Interview de Luck Razanajaona : « Disco Afrika », quand le cinéma malgache se réveille sur les notes de la révolution


Lecture 10 min.
Disco Afrika Luck Razanajaona ©WeFilm
Disco Afrika Luck Razanajaona ©WeFilm

Après des années de formation au Maroc et un parcours d’animateur social dans les rues d’Antananarivo, le réalisateur malgache Luck Razanajaona signe avec « Disco Afrika » son premier long-métrage de fiction. Sélectionné au Festival de Berlin, ce film aborde avec sincérité les désillusions post-indépendance à Madagascar, sur fond de musique des années 70. Entretien avec un cinéaste qui refuse la fatalité et croit au pouvoir transformateur du septième art.

Vous évoquez votre expérience personnelle en tant que jeune Malgache ayant travaillé en prison. Comment cette expérience a-t-elle nourri la création du personnage de Kwame et sa quête de sens face à la corruption et aux inégalités ?

Luck Razanajaona : Avant de partir à l’école de Cinéma ESAV Marrakech en 2008, j’étais animateur social dans les rues d’Antananarivo. J’ai commencé à travailler juste après la violente crise politique de 2002. J’ai vu le désarroi de la jeunesse malgache pendant cette période : la faim, la pauvreté, la prostitution et la délinquance juvénile, mais à un niveau inimaginable. J’ai surtout senti qu’il fallait que je me positionne face à cette situation et j’ai fait mon travail en aidant ces jeunes dans l’espoir qu’un jour je pourrais être un porte-voix.

- _VOS TÂCHES_:
1. Selon l'entretien avec Luck Razanajaona, en quelle année est-il parti à l'école de cinéma ESAV Marrakech ?
2. Relevez tous les maux de la jeunesse malgache que Luck Razanajaona dit avoir vus dans l'entretien avec Luck Razanajaona.
3. Poursuivez l'entretien avec Luck Razanajaona sur « Disco Afrika » à partir de sa dernière phrase.

- _DONNÉES RECUEILLIES_:

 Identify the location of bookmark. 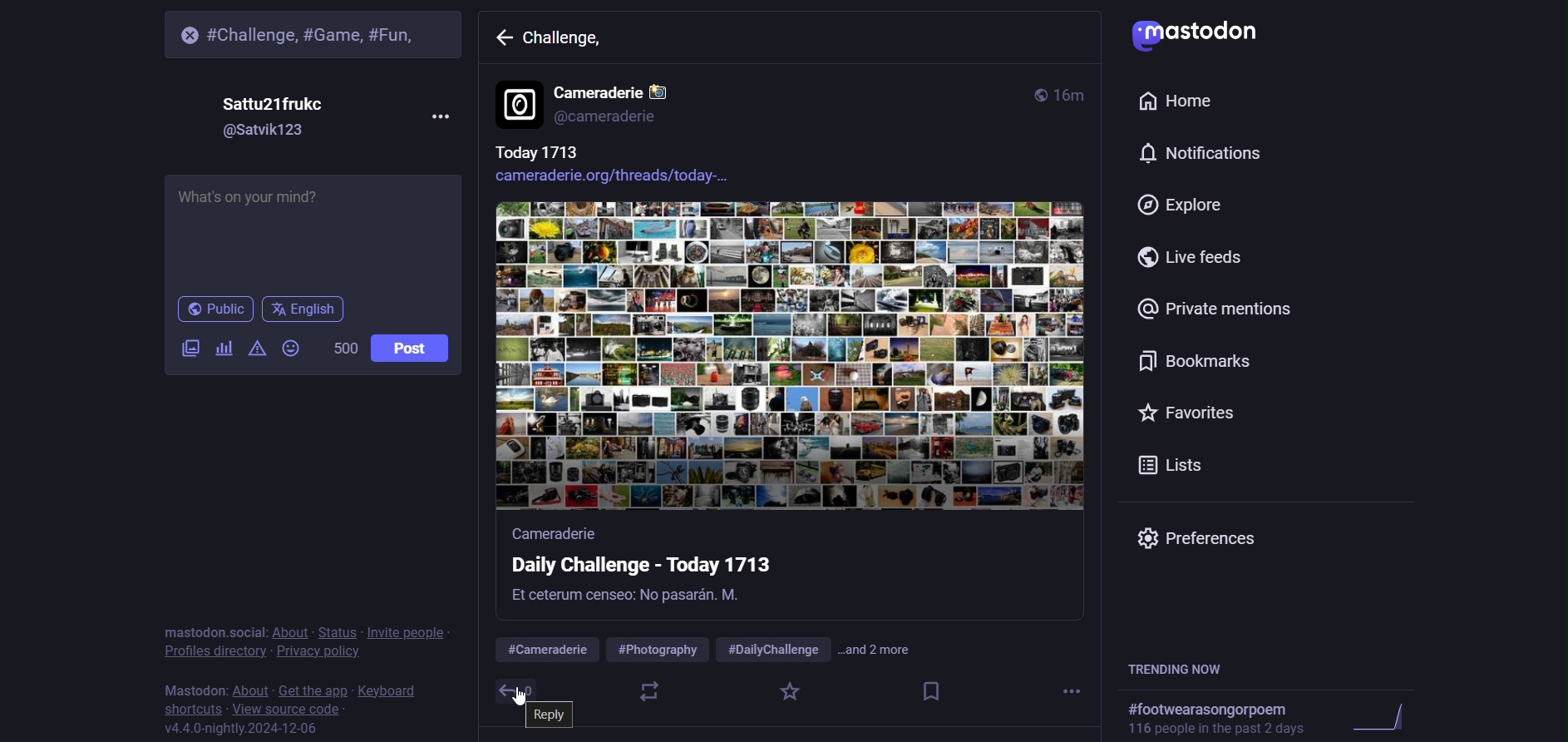
(1193, 362).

- _RÉPONSES FOURNIES_:
1. En 2008.

2. La faim, la pauvreté, la prostitution et la délinquance juvénile.

3.
Moi-même étant né en 1985, j’ai vécu deux crises politiques (les séquelles de la crise de 1972, puis celles de 1991 et 2002) ; et pour moi c’en était trop car notre pays est un pays qui n’a jamais connu de guerre, pourtant il n’y a aucun avenir dans ce pays. Plus tard, après 2012, où je suis retourné à Madagascar pour tourner mes courts-métrages, j’ai pu aussi intervenir dans la prison de la capitale pour un atelier documentaire. Là, le choc était inévitable car je constatais la même situation de désarroi qu’une dizaine d’années auparavant. Je côtoyais des jeunes en perte de repères, un système administratif gangrené par la corruption, une crise politique omniprésente (2013 et 2018) et surtout le même sentiment que « tout est perdu et qu’il n’y a plus d’espoir à Madagascar ».

Ayant déjà écrit quelques lignes de DISCO AFRIKA en 2012, mes expériences depuis mon retour ont nourri le personnage de Kwame. Je voulais que la voix de cette jeunesse soit portée à l’écran par un jeune malgache du quotidien, et qu’il porte aussi le nom d’un libérateur panafricain, Kwame Nkrumah, une manière de parler à la jeunesse africaine tout entière.

Vous mentionnez des références comme « Deux jours, une nuit » des frères Dardenne et « La Loi du marché » de Stéphane Brizé. Comment avez-vous adapté cette approche du cinéma social européen à la réalité malgache, tout en intégrant la dimension musicale des années 70 ?

Kwame Disco Afrika
Kwame Disco Afrika

Luck Razanajaona : J’ai été formé à l’École supérieure des Arts Visuels de Marrakech, mais nos enseignants venaient surtout de la FEMIS et de l’INSAS en majorité. On était baignés dans l’« école du cinéma classique européen » ; et plus tard j’ai pu aussi découvrir les cinémas qui m’ont marqué, dont le cinéma iranien et roumain. Je me souviens des discussions enflammées avec les cinéastes Hamid Fardjad, Razvan Radulescu et aussi le directeur photo Charlie Van Damme, mais aussi très inspiré par le documentariste Samba Felix Ndiaye.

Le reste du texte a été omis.